This work is licensed under a Creative Commons Attribution 4.0 International Licence. Licence details: http://creativecommons.org/licenses/by/4.0/.

A counterfactual can be defined as something that is contrary to the truth or that did not actually occur. It refers to an event that did not or cannot happen, as well as the possible consequences if it had happened. In the sentence ”If dogs had no ears, they could not hear”, the statement ”if dogs had no ears” is an example of a counterfactual because dogs do have ears. Task 5 of SemEval-2020 [Yang et al.2020] focuses on identifying these specific sentence types amongst sentences delivering close semantic similarities. This implies understanding and disambiguating the causal link between two sentence fragments.

We approached this task as an opportunity to test the effectiveness of grammatical disambiguation against baseline systems. This paper describes a parallel approach in deriving meaning from text to leverage the influence of context and relevance of structure in recognizing counterfactual statements. Specifically, we will study how many expressions of such statements a mapping of grammatical types can cover before falling short to high-performing models, most notably BERT [Devlin et al.2018], which performed well on both tasks with an F1 score of 85.00% on Task 1 and 83.90 % on Task 2.

2 Related Work

Although the task of detecting counterfactuals is relatively new, [Son et al.2017]

proposes using modal logic to form rule-based determination methods from social media posts. These methods are supplemented to a statistical classifier (Linear SVM) that is retrained to tackle more challenging counterfactual forms.

Previous work on causal identification by [Levin and Hovav1994] studied the contribution of verbs in the determination of causal relations. Specifically, they found similarities in meaning from different structures, some involving transitive verbs and others involving intransitive verbs. This is to say that a causal meaning can lie in the verb or extend to an object (another word or word type). By analyzing closely different formulations, they concluded that the same reasoning can be carved out from different grammatical structures.

As for causality relation extraction, different deep learning systems built on the success of neural-based models have been proposed. The linguistically informed CNN model

[Dasgupta et al.2018] leverages the use of word embeddings and other linguistic features to detect causal patterns and outperforms rule-based classification. [Liang et al.2019] introduces a multi-level causal detector that makes use of multi-head self-attention to capture semantic features at word level and infer causality at segment level. This engineered system has rivaled state-of-the-art models in terms of performance and thorough understanding of complex semantic information such as discourse relations and transitivity rules. Finally, [Li et al.2019]
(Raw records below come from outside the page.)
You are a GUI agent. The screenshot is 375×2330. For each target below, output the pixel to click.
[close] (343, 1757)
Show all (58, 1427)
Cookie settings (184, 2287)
presents a self-attentive BiLSTM-CRF model that makes use of transfer learning to overcome the problem of data insufficiency and extract causal relations in natural language text. This solution transfers a trained embedding from a large corpus and uses the causality tagging scheme to identify dependencies between cause and effect. Experimental results prove the effectiveness of this model, but its major limitation is the insufficiency of high-quality annotated data to learn from.

3 Dataset

The datasets used are those provided by the shared task organisers. The data is described in [Yang et al.2020]. As per official task instructions, no additional data was used.

4 Task 1: Classification Problem

Task 1 is a classification problem which aims at recognising text sections as either counterfactual or not. Counterfactual sections are labeled 1 and non-counterfactual sections are labeled 0.

The proposed baseline by the task organisers is a SVM classifier. We evaluate two different approaches and compare them to the baseline: a classical approach using popular machine learning classifiers with additional linguistic features, a combination that has shown to perform well on information retrieval tasks relying on text understanding

[Dai and Callan2019], and a deep learning approach using a BERT linear classifier. The objective of this competitive approach is to determine whether a supplement of linguistic features can be sufficient to correctly recognize counterfactual structures as opposed to running heavier models integrating broader contextual knowledge.

4.1 Proposed Method

We approach the task as a disambiguation problem. A manual linguistic analysis of the training dataset shows that verbs are key elements for the detection of counterfactuals. [Son et al.2017] identify 7 structures related to counterfactuals, all depending on a verb feature.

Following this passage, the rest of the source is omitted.